Aspects of the present invention can also be realized by a computer of a system or apparatus (or devices such as a CPU or MPU) that reads out and executes a program recorded on a memory device to perform the functions of the above-described embodiment (s), and by a method, the steps of which are performed by a computer of a system or apparatus by, for example, reading out and executing a program recorded on a memory device to perform the functions of the above-described embodiment (s). For this purpose, the program is provided to the computer for example via a network or from a recording medium of various types serving as the memory device (e.g., computer-readable medium).

While the present invention has been described with reference to exemplary embodiments, it is to be understood that the invention is not limited to the disclosed exemplary embodiments.
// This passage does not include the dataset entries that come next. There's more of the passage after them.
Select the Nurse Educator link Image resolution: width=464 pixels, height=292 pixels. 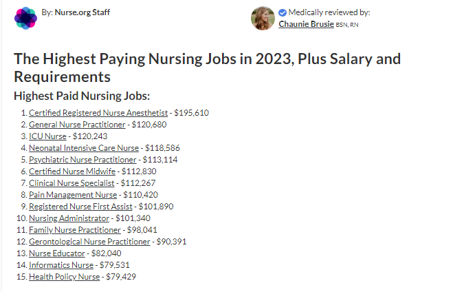(57, 253)
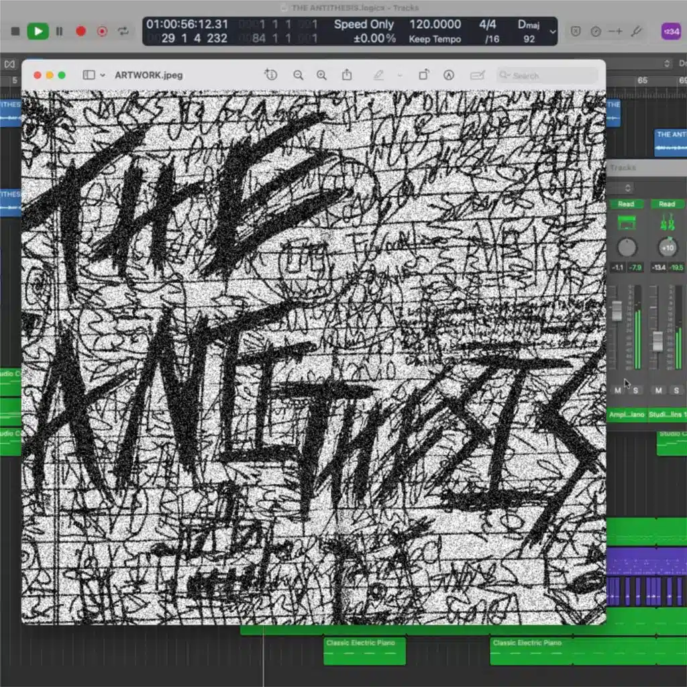Mute the Studio Violins channel strip
This screenshot has width=687, height=687.
click(x=658, y=390)
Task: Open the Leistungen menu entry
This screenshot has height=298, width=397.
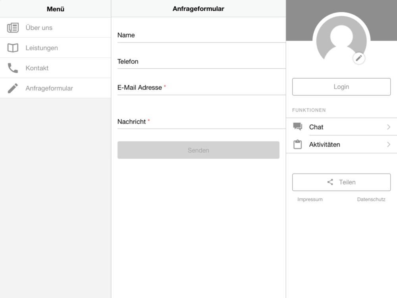Action: coord(56,48)
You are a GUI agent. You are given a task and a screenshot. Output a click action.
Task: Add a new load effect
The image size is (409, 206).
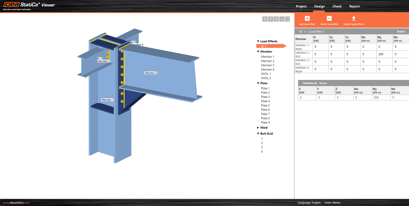tap(307, 19)
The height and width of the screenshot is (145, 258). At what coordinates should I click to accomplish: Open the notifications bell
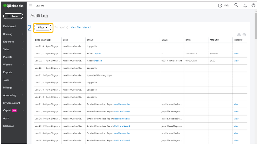245,5
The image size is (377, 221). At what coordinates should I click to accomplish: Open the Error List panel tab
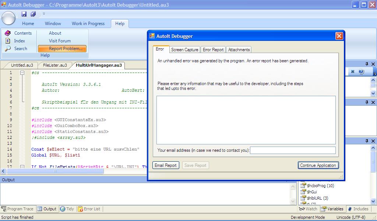92,209
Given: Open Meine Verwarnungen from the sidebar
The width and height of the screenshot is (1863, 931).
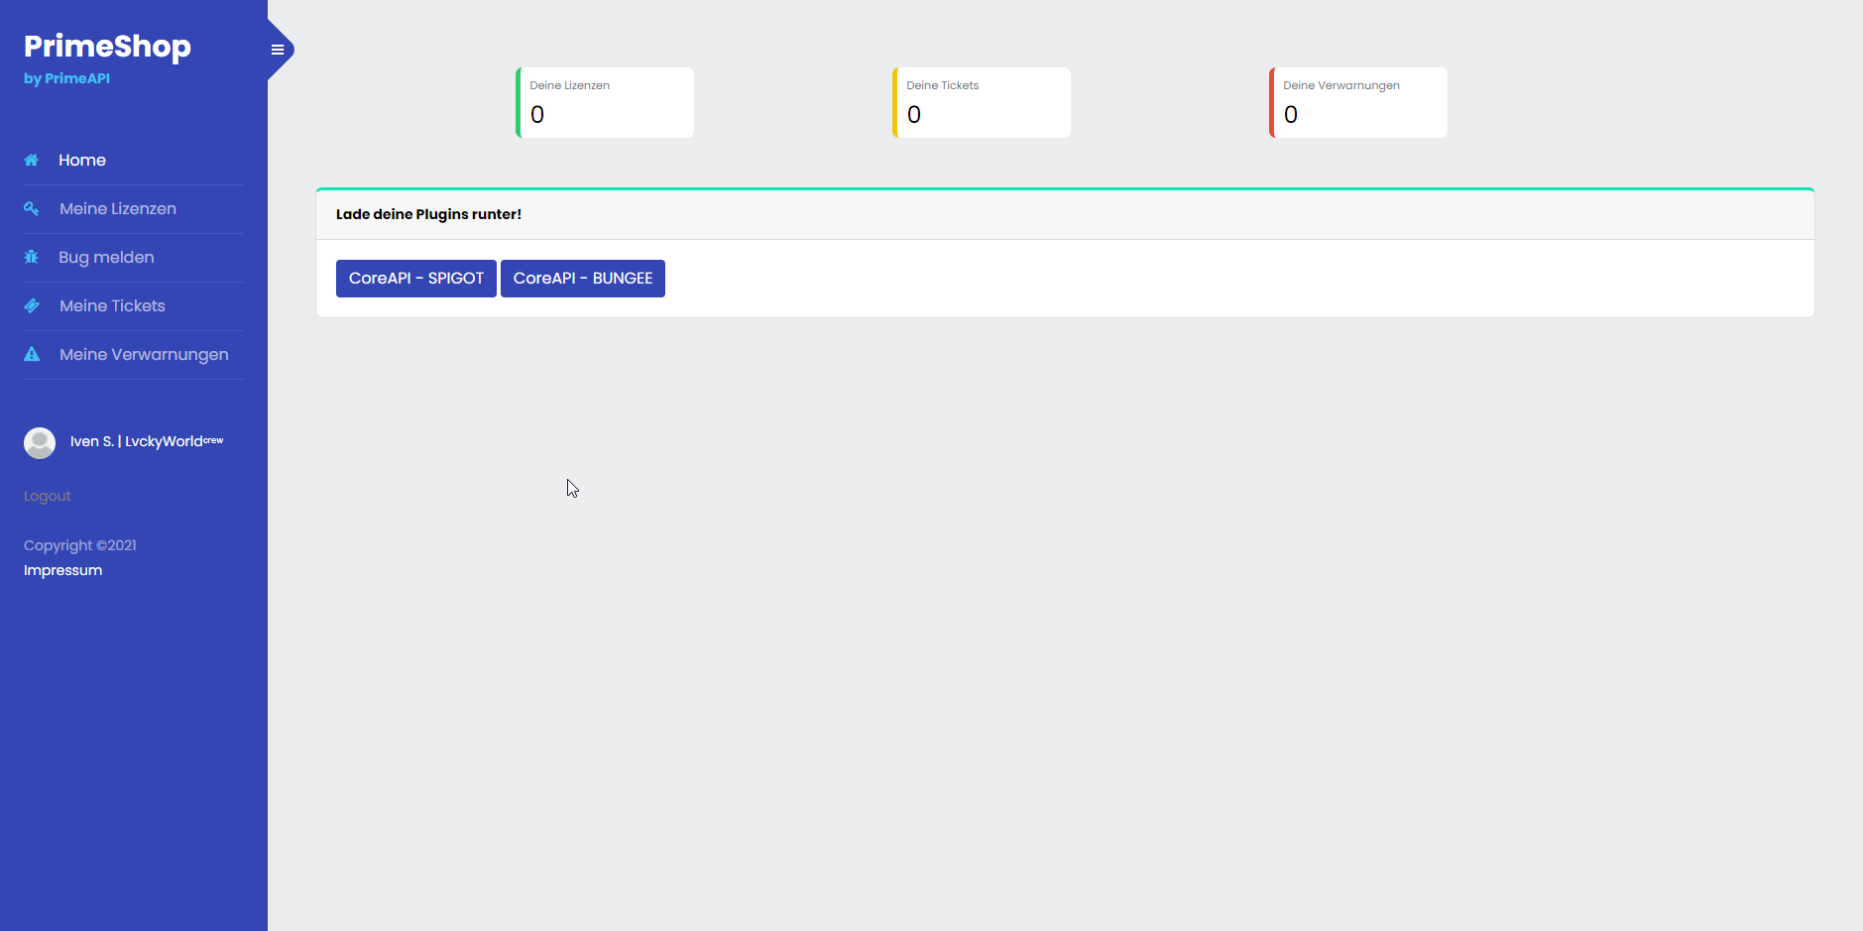Looking at the screenshot, I should coord(144,354).
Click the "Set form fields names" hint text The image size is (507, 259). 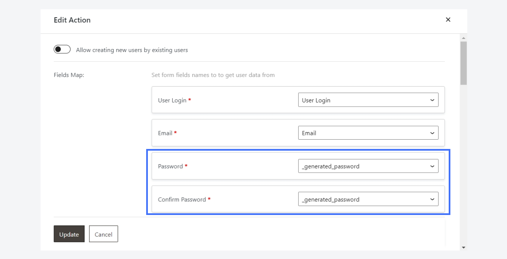point(213,75)
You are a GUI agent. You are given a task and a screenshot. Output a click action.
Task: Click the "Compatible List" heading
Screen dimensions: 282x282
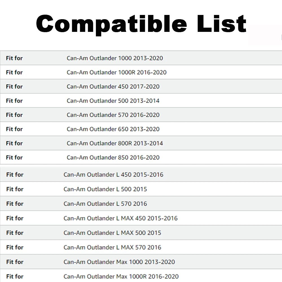[x=141, y=24]
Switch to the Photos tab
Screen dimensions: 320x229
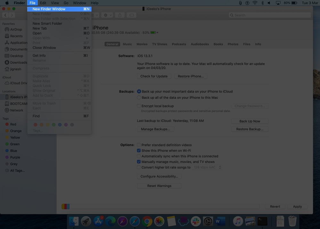233,44
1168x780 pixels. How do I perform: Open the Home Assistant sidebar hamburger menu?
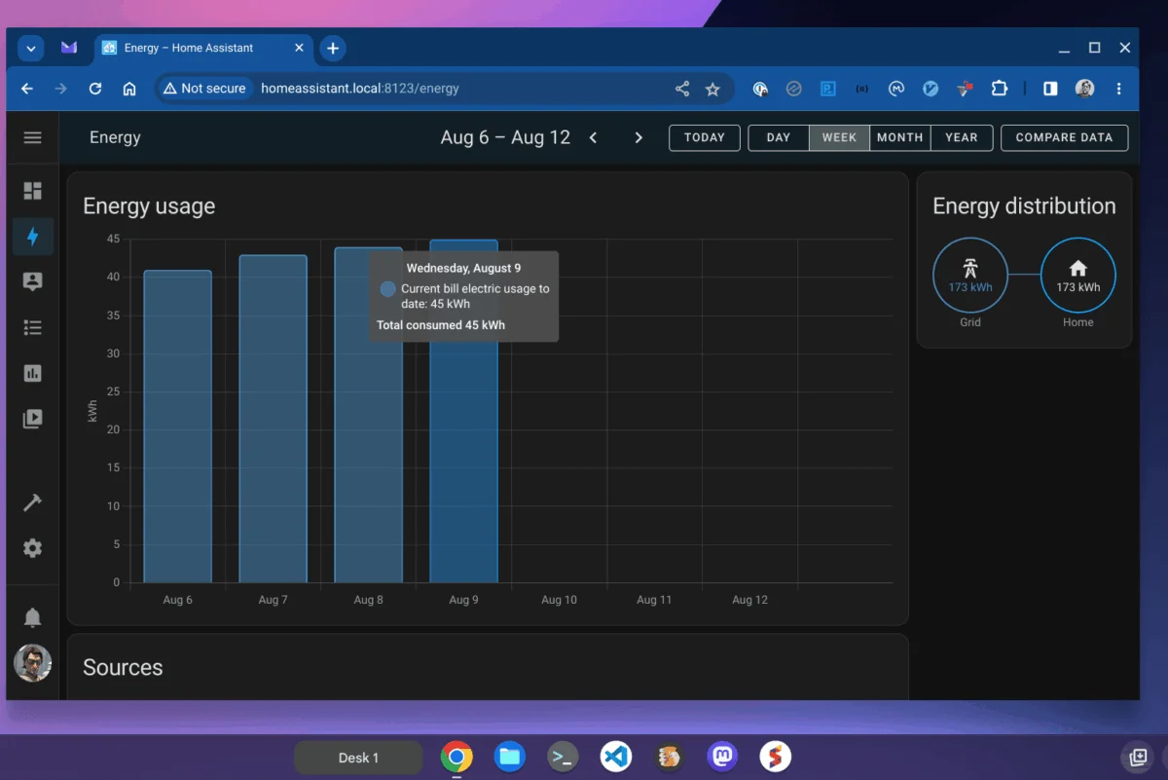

The scope of the following claims is to be accorded the broadest interpretation so as to encompass all modifications, equivalent structures, and functions.

This application claims priority from Japanese Patent Application No. 2010-195856 filed Sep. 1, 2010, which is hereby incorporated by reference herein in its entirety.

Claims

1. An imaging apparatus comprising:

an imaging unit;

a detection unit configured to detect finger portions from an image captured by the imaging unit; and

a display control unit configured to display, on a display unit, a combined image generated in such a manner that a GUI member is positioned on a finger portion of a palm side and a finger portion of a back side is positioned on the GUI member from the image of the finger portions detected by the detection unit.

2. The imaging apparatus according to claim 1, further comprising:

an estimation unit configured to estimate that there are the finger portions within an image capturing area of the imaging unit; and

a determination unit configured to determine that a user points the GUI member displayed on an overlapped portion of the finger portion on the palm side and the finger portion of the back side in the portion of the fingers estimated by the estimation unit.

3. The imaging apparatus according to claim 1, further comprising:

an estimation unit configured to estimate that the finger portion is included in a image capturing area of the imaging unit;

a nail detection unit configured to detect a nail portion of the finger portion from the image captured by the imaging unit; and

a determination unit configured to determine that a user points the GUI member displayed on an overlapped portion of the finger portion of the palm side and the nail portion of a thumb detected by the nail detection unit from the finger portions estimated by the estimation unit.

4. The imaging apparatus according to claim 2, wherein, when the determination unit determines that the user points the GUI member and the finger portion detected by the detection unit is enlarged or reduced, the display control unit displays the GUI member to be enlarged or reduced according to the finger portion.

5. The imaging apparatus according to claim 2, wherein, when the determination unit determines that the user points the GUI member, the display control unit displays the GUI member with a similar focusing level to that of the finger portion.

6. A control method for an imaging apparatus, comprising:

detecting a finger portions from an image captured by an imaging unit;

combining images generated in such a manner that a GUI member is positioned on a finger portion of a palm side and the finger portion of a back side on the GUI member from the image of the finger portions detected by the detection; and

displaying the combined image on a display unit.

7. A non-transitory recording medium that records a control program for controlling an imaging apparatus, the control program comprising:

detecting a finger portion from an image captured by the imaging apparatus;

generating a combined image such that a GUI member is positioned on a finger portion of the palm side and a finger portion of the back side is positioned on the GUI member from an image of the detected finger portions; and

displaying the combined image on a display unit.